→ Requirement:
What should come back is the data below, word for word, minus any picture.

=-=-=-=-=

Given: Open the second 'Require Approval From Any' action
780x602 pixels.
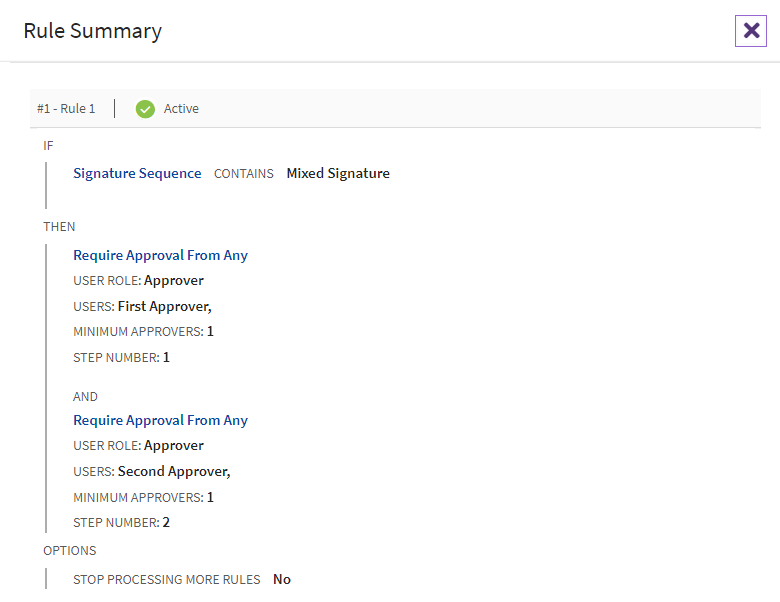Looking at the screenshot, I should pyautogui.click(x=160, y=420).
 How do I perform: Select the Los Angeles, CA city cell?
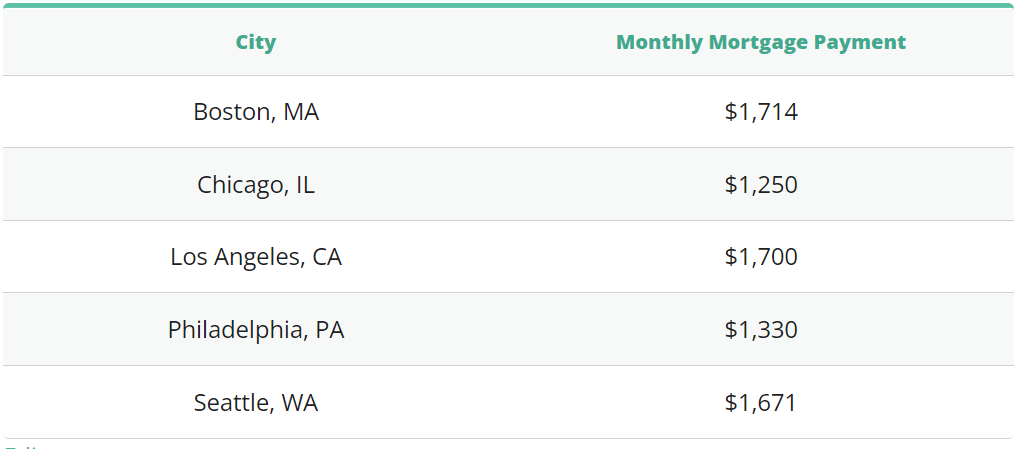[256, 257]
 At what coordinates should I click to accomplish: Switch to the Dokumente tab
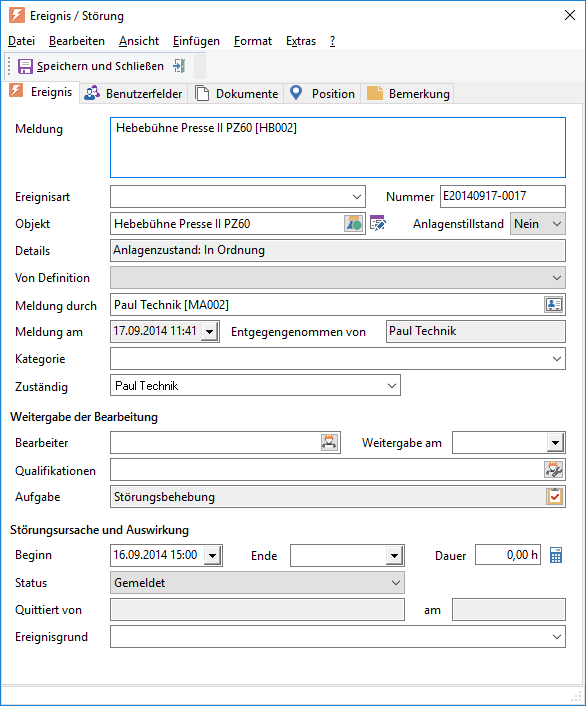[236, 94]
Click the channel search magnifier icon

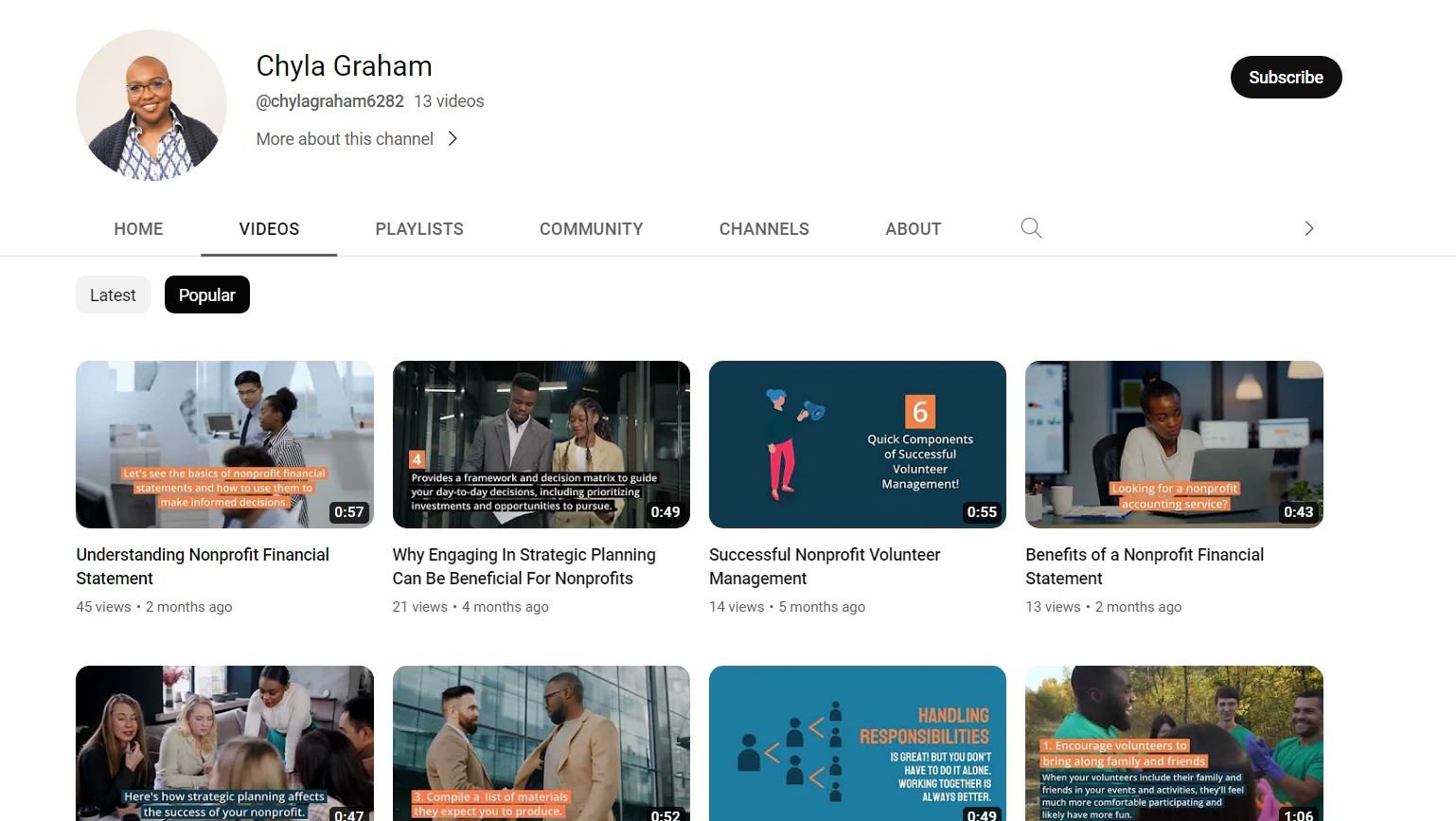[1031, 228]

=-=-=-=-=

→ Reply:
Given: Open the second 'Require Approval From Any' action
780x602 pixels.
Looking at the screenshot, I should pyautogui.click(x=160, y=420).
 How do I perform: Select the Los Angeles, CA city cell?
[256, 257]
 At what coordinates should I click to accomplish: Switch to the Dokumente tab
[236, 94]
Click the channel search magnifier icon

[1031, 228]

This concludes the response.